< Psalms 38 >

1 A Psalm. Of David. To keep in memory. O Lord, be not bitter with me in your wrath; let not your hand be on me in the heat of your passion.
Mazmur Daud waktu mempersembahkan kurban peringatan. TUHAN, jangan menghukum aku dalam kemarahan-Mu, jangan menyiksa aku dalam kemurkaan-Mu.
2 For your arrows have gone into my flesh, and I am crushed under the weight of your hand.
Panah-Mu menembus melukai tubuhku, tangan-Mu terasa berat menekan aku.
3 My flesh is wasted because of your wrath; and there is no peace in my bones because of my sin.
Aku sakit parah karena kemarahan-Mu; tak ada yang sehat pada tubuhku karena dosaku.
4 For my crimes have gone over my head; they are like a great weight which is more than my strength.
Aku tenggelam dalam banjir kesalahanku, beban dosaku terlalu berat bagiku.
5 My wounds are poisoned and evil-smelling, because of my foolish behaviour.
Luka-lukaku bernanah dan berbau busuk, karena aku telah berlaku bodoh.
6 I am troubled, I am made low; I go weeping all the day.
Aku tertunduk dan terbungkuk, sepanjang hari aku murung dan sedih.
7 For my body is full of burning; all my flesh is unhealthy.
Demam membakar tubuhku, tak ada yang sehat pada badanku.
8 I am feeble and crushed down; I gave a cry like a lion because of the grief in my heart.
Aku remuk-redam dan kehabisan tenaga, aku merintih karena hatiku resah.
9 Lord, all my desire is before you; my sorrow is not kept secret from you.
TUHAN, Engkau tahu segala keinginanku, keluh kesahku tidak tersembunyi bagi-Mu.
10 My heart goes out in pain, my strength is wasting away; as for the light of my eyes, it is gone from me.
Jantungku berdebar-debar, tenagaku hilang, mataku sudah menjadi pudar.
11 My lovers and my friends keep away from my disease; my relations keep far away.
Handai-taulanku menghindar karena penyakitku, bahkan kaum kerabatku menjauhi aku.
12 Those who have a desire to take my life put nets for me; those who are designing my destruction say evil things against me, all the day their minds are full of deceit.
Orang yang ingin membunuh aku memasang jerat bagiku; yang ingin mencelakakan aku mengancam hendak menumpas aku.
13 But I kept my ears shut like a man without hearing; like a man without a voice, never opening his mouth.
Tetapi aku seperti orang tuli yang tidak mendengar, seperti orang bisu yang tidak bicara.
14 So I was like a man whose ears are shut, and in whose mouth there are no sharp words.
Sungguh, aku seperti orang yang tidak mendengar, dan karena itu tidak membantah.
15 In you, O Lord, is my hope: you will give me an answer, O Lord, my God.
Tetapi aku berharap kepada-Mu, ya TUHAN, dan Engkau, TUHAN Allahku, menjawab aku.
16 I said, Let them not be glad over me; when my foot is moved, let them not be lifted up with pride against me.
Jangan biarkan musuhku senang melihat kesusahanku, jangan biarkan mereka membual bila aku goyah.
17 My feet are near to falling, and my sorrow is ever before me.
Aku hampir saja jatuh, terus menerus aku kesakitan.
18 I will make clear my wrongdoing, with sorrow in my heart for my sin.

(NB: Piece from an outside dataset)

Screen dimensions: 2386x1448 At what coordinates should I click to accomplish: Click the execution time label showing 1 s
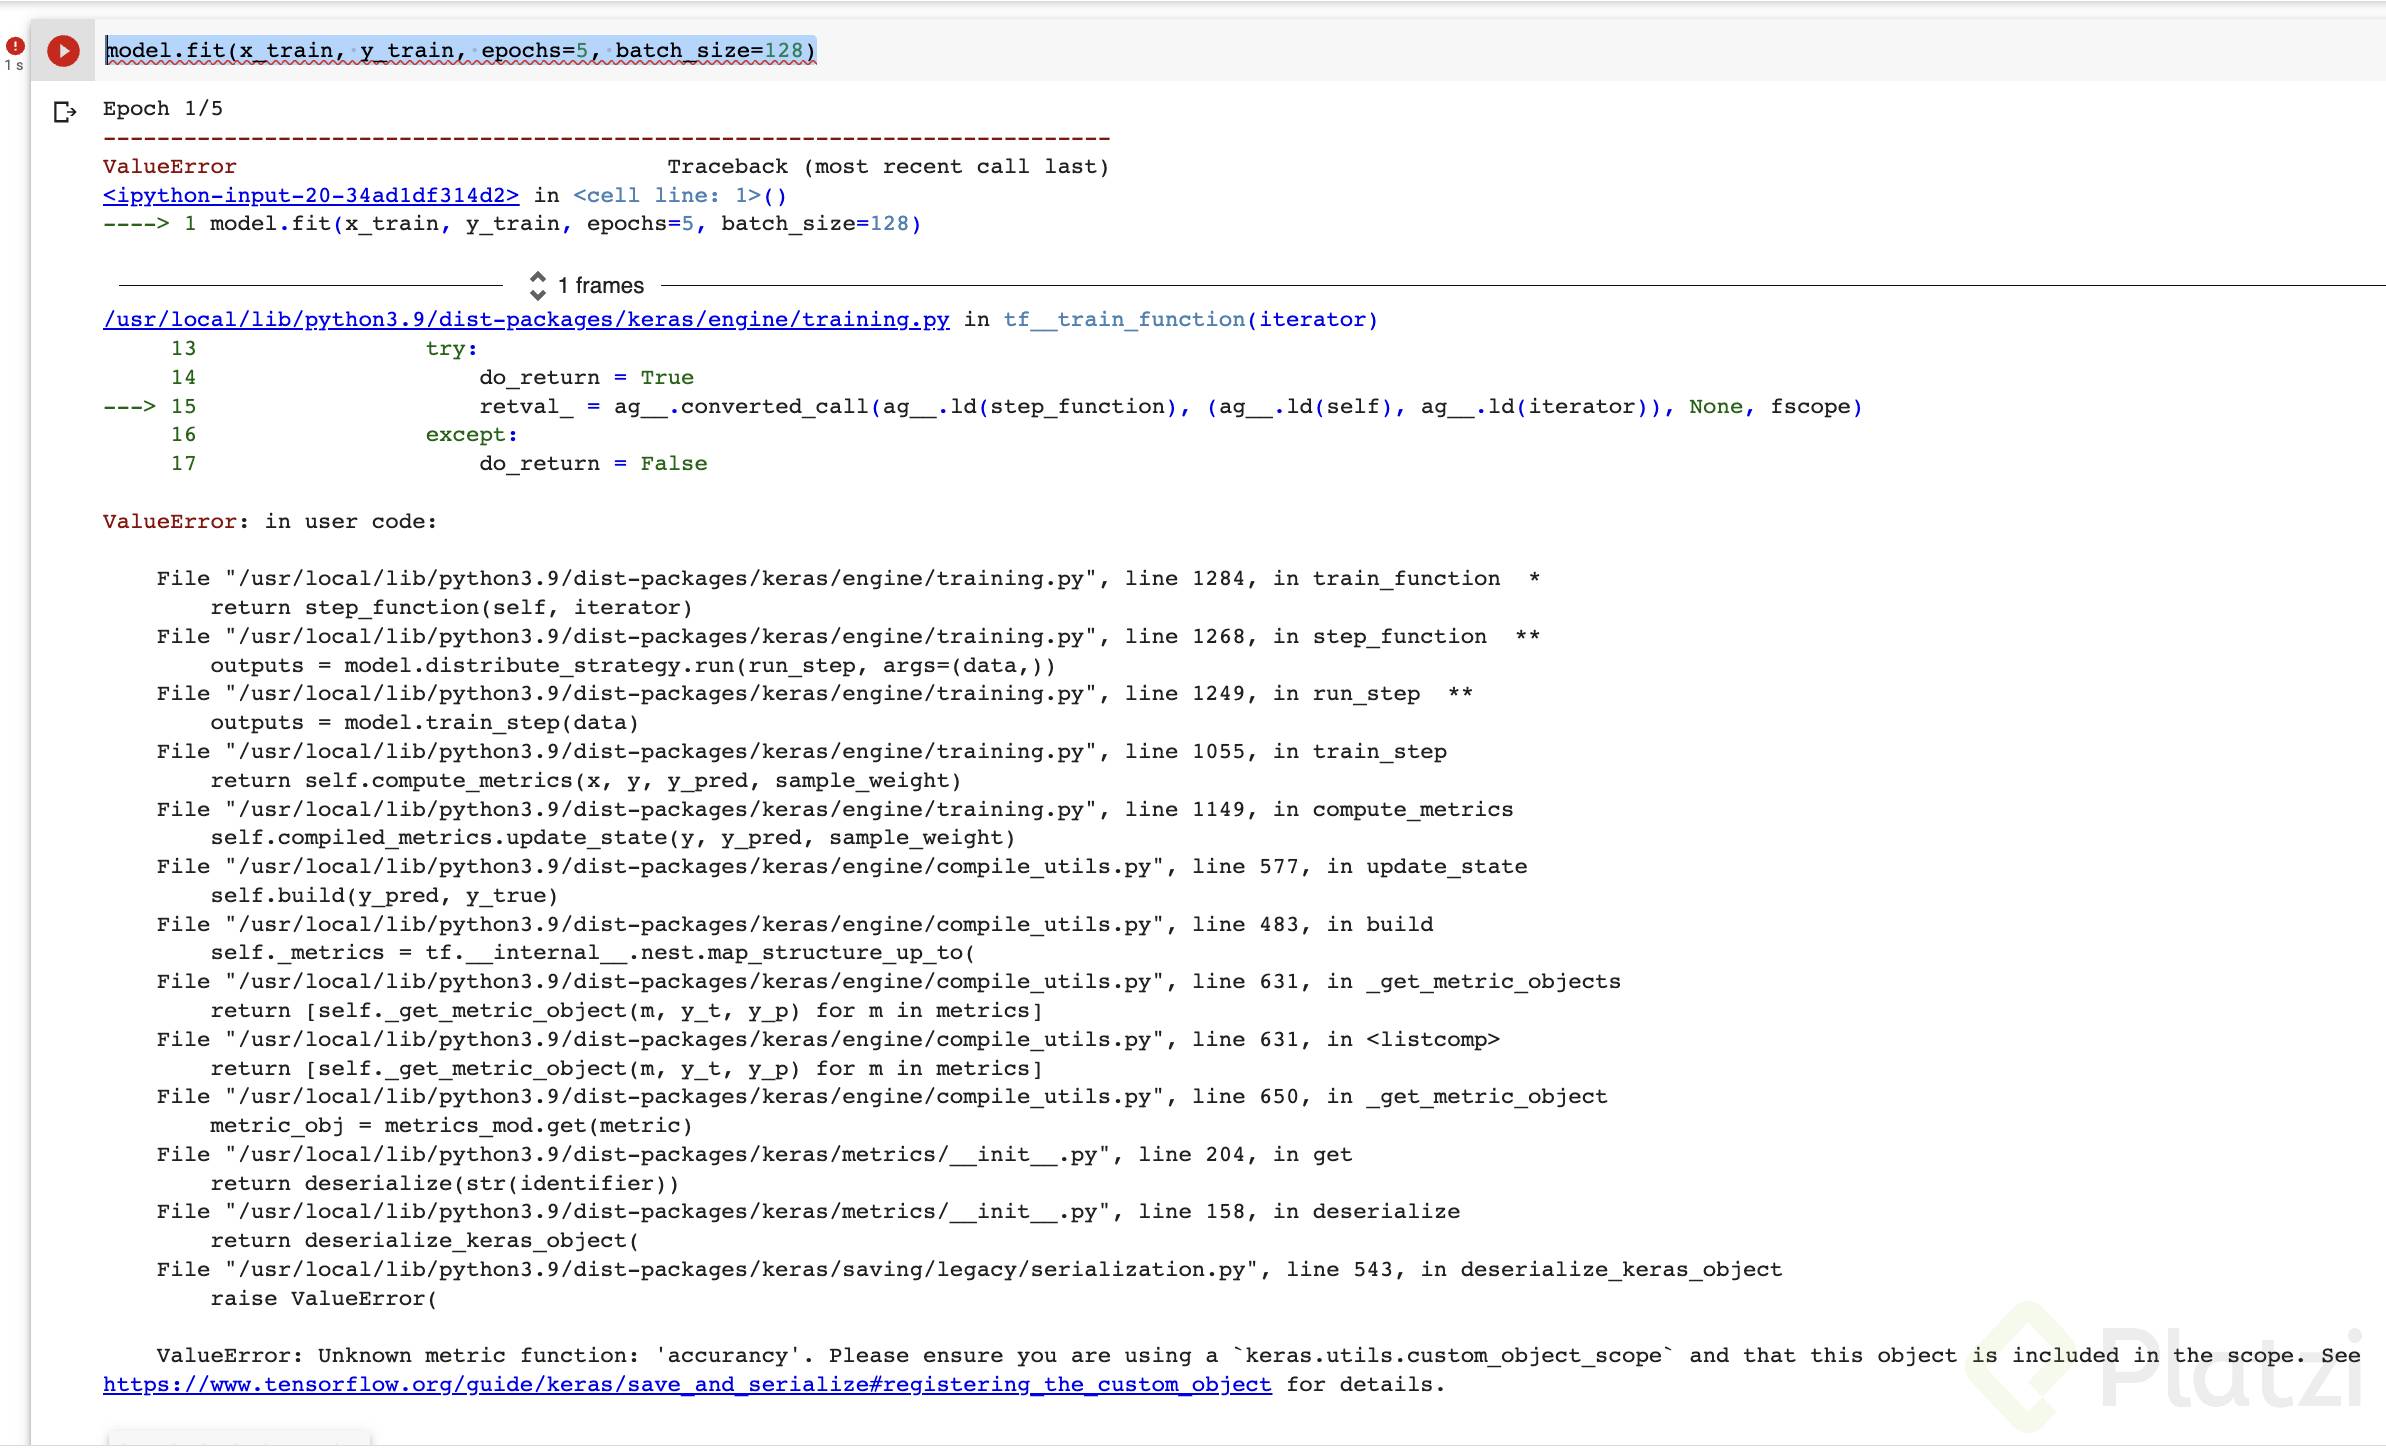pos(14,65)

Aku mengakui dosa-dosaku; hatiku cemas memikirkan kesalahanku.
19 But they are strong who have hate for me without cause: those who are against me falsely are increased in numbers.
Orang-orang yang memusuhi aku banyak dan kuat, mereka membenci cara hidupku.

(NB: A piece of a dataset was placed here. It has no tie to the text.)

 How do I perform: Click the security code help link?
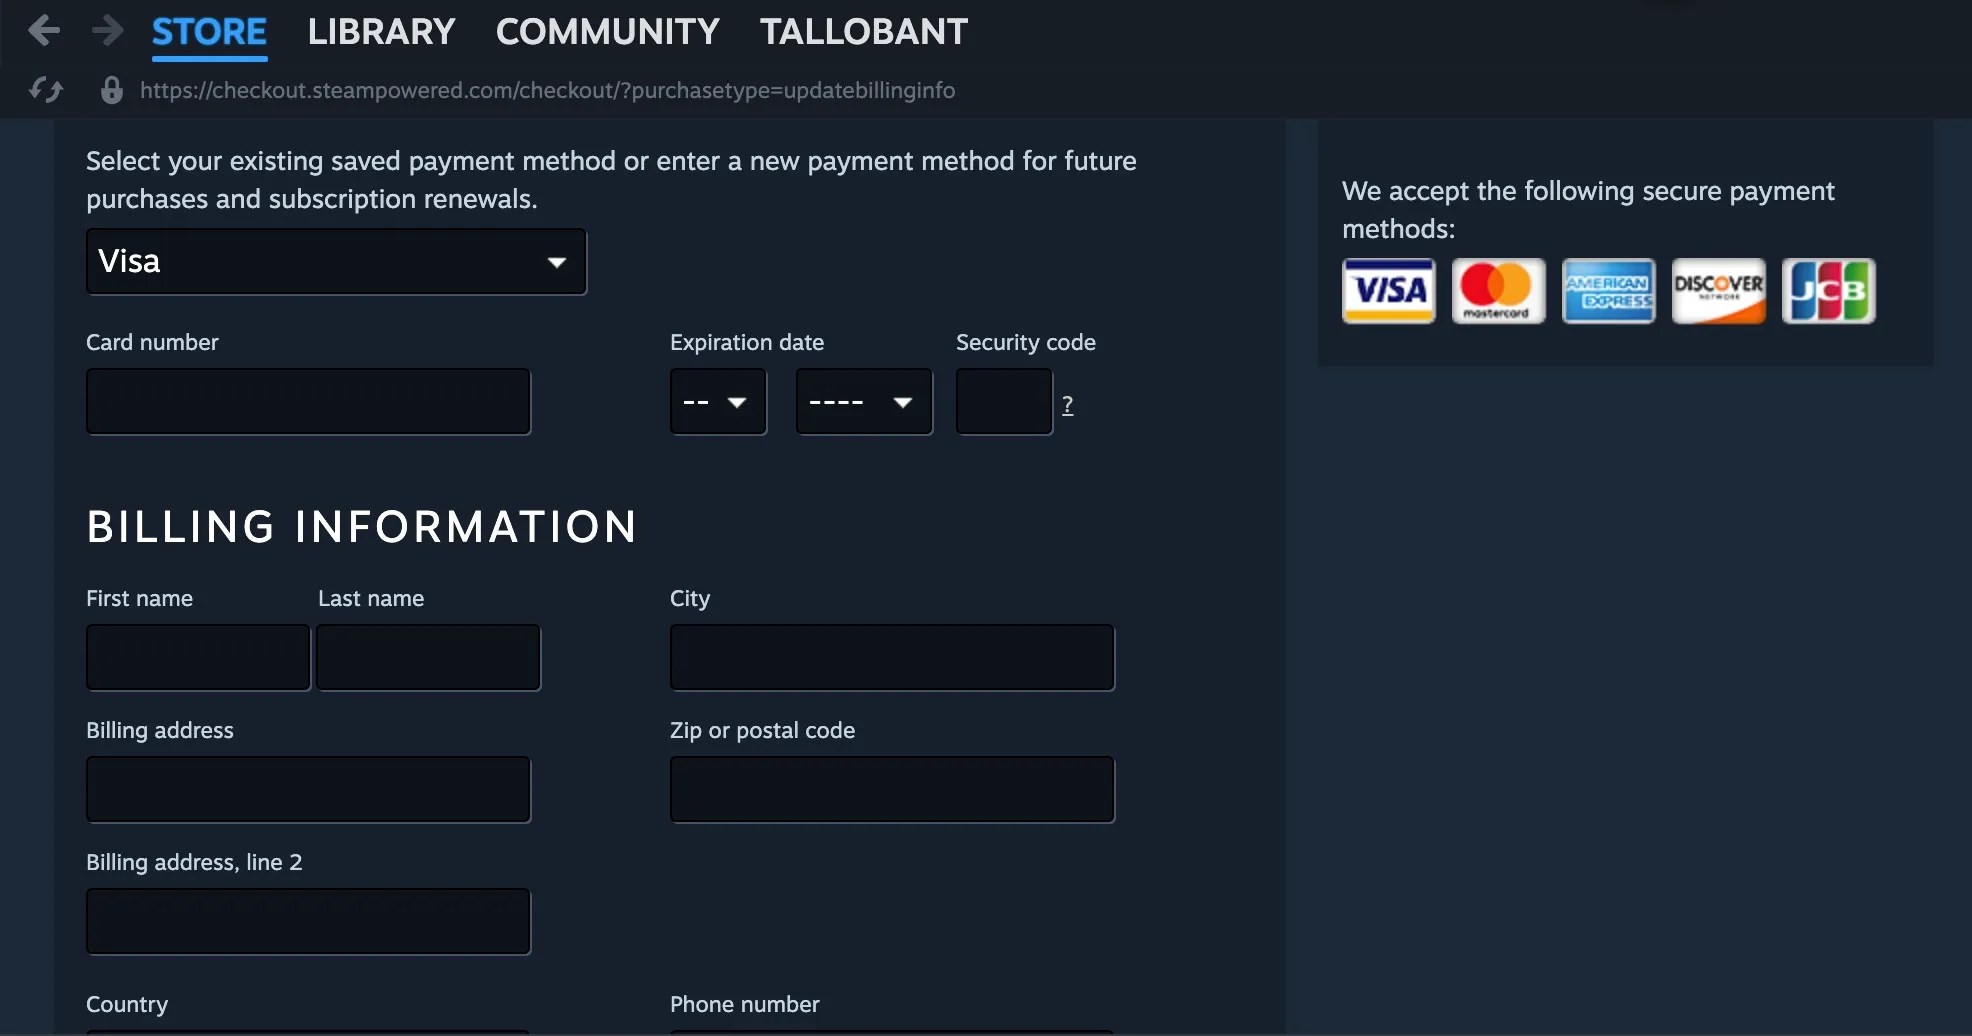coord(1067,404)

20 They give me back evil for good; they are my haters because I go after the thing which is right.
Orang yang membalas kebaikan dengan kejahatan memusuhi aku karena aku melakukan yang baik.
21 Do not give me up, O Lord; O my God, be near to me.
Ya TUHAN, jangan meninggalkan aku, jangan jauh daripadaku, ya Allahku.
22 Come quickly to give me help, O Lord, my salvation.
Datanglah segera menolong aku, ya TUHAN penyelamatku.